The robot hand 100 includes the second moving mechanism 6 that moves the first and second fingers 2 and 3 away from each other in the moving direction so that the first and second fingers 2 and 3 grip the workpiece W. The second moving mechanism 6 includes the second movable pulley, the second wire 66 (the second cord-like member) that has two ends (the first end 66a and the second end 66b), one of which is connected to the first finger 2 and the other is connected to the second finger 3, and is wrapped around the second movable pulley 65, and the first air cylinders 57 (the second actuator) that move the second movable pulley 65. The first air cylinders 57 move the second movable pulley 65 so that the tension of the second wire 66 acts on the first and second fingers 2 and 3 to move the first and second fingers 2 and 3 away from each other.

Specifically, the second moving mechanism 6 includes the third fixed pulley 61 arranged closer to the first finger 2 and the fourth fixed pulley 62 arranged closer to the second finger 3 in the moving direction. The second wire 66 is wrapped around the third fixed pulley 61, the second movable pulley 65, and the fourth fixed pulley 62 in this order as the second wire extends from the first finger 2 to the second finger 3.

In this configuration, the second wire 66 pulls and moves the first and second fingers 2 and 3 in accordance with the amount of movement of the second movable pulley 65 caused by the first air cylinders 57. Part of the second wire 66 extending from the second movable pulley 65 toward the third fixed pulley 61 is wrapped around the third fixed pulley 61 and connected to the first finger 2. Part of the second wire 66 extending from the second movable pulley 65 toward the fourth fixed pulley 62 is wrapped around the fourth fixed pulley 62 and connected to the second finger 3. The third fixed pulley 61 is arranged closer to the first finger 2 in the moving direction, and the fourth fixed pulley 62 is arranged closer to the second finger 3 in the moving direction. Thus, when pulled by the second wire 66, the first and second fingers 2 and 3 move in a direction away from each other. This allows the first and second fingers 2 and 3 to move away from each other and grip the workpiece W from inside.
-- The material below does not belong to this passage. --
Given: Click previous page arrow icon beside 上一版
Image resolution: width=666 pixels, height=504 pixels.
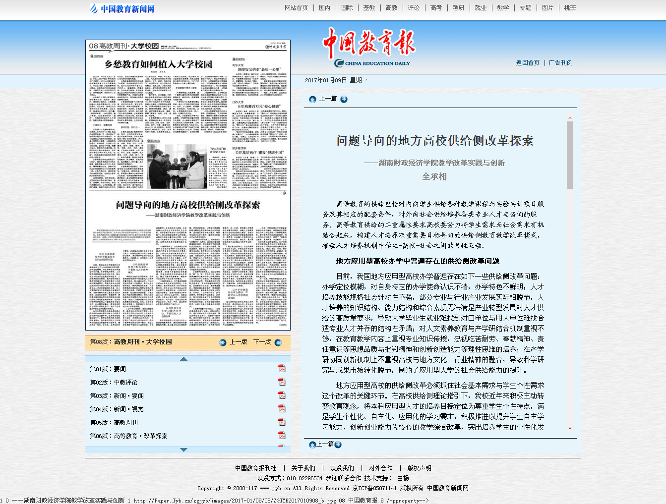Looking at the screenshot, I should coord(223,342).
The amount of movement of the first finger 2 and the amount of movement of the second finger 3 in accordance with the amount of movement of the second movable pulley 65 are suitably adjusted based on a resistance to the movement of the first finger 2 and a resistance to the movement of the second finger 3. For example, when the first finger 2 touches the workpiece W and the resistance to the movement of the first finger 2 increases, the first finger 2 stops, and the amount of movement of the second finger 3 is suitably increased. This allows the second finger 3 to keep moving smoothly toward the workpiece W. Thus, the second finger 3 reaches the workpiece W to achieve smooth follow-gripping.
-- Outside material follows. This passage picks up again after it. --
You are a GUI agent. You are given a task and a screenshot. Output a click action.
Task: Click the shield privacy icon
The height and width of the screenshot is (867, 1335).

The first and second movable pulleys 53 and 65 of the robot hand 100 are configured to move integrally. Thus, the first movable pulley 53 that brings the first and second fingers 2 and 3 close to each other and the second movable pulley 65 that moves the first and second fingers 2 and 3 away from each other move in the opposite directions. The first air cylinders 57 (the first actuator) also serve as the second actuator and move the first and second movable pulleys 53 and 65.

In this configuration, the first air cylinders 57 that move the first movable pulley 53 also function as the second actuator that moves the second movable pulley 65. This can achieve both of the motion of bringing the first and second fingers 2 and 3 close to each other so that the fingers 2 and 3 grip the workpiece W (the close-gripping motion) and the motion of moving the first and second fingers 2 and 3 away from each other so that the fingers 2 and 3 grip the workpiece W (the open-gripping motion), and also can downsize the first and second moving mechanisms 5 and 6, and the robot hand 100 as well.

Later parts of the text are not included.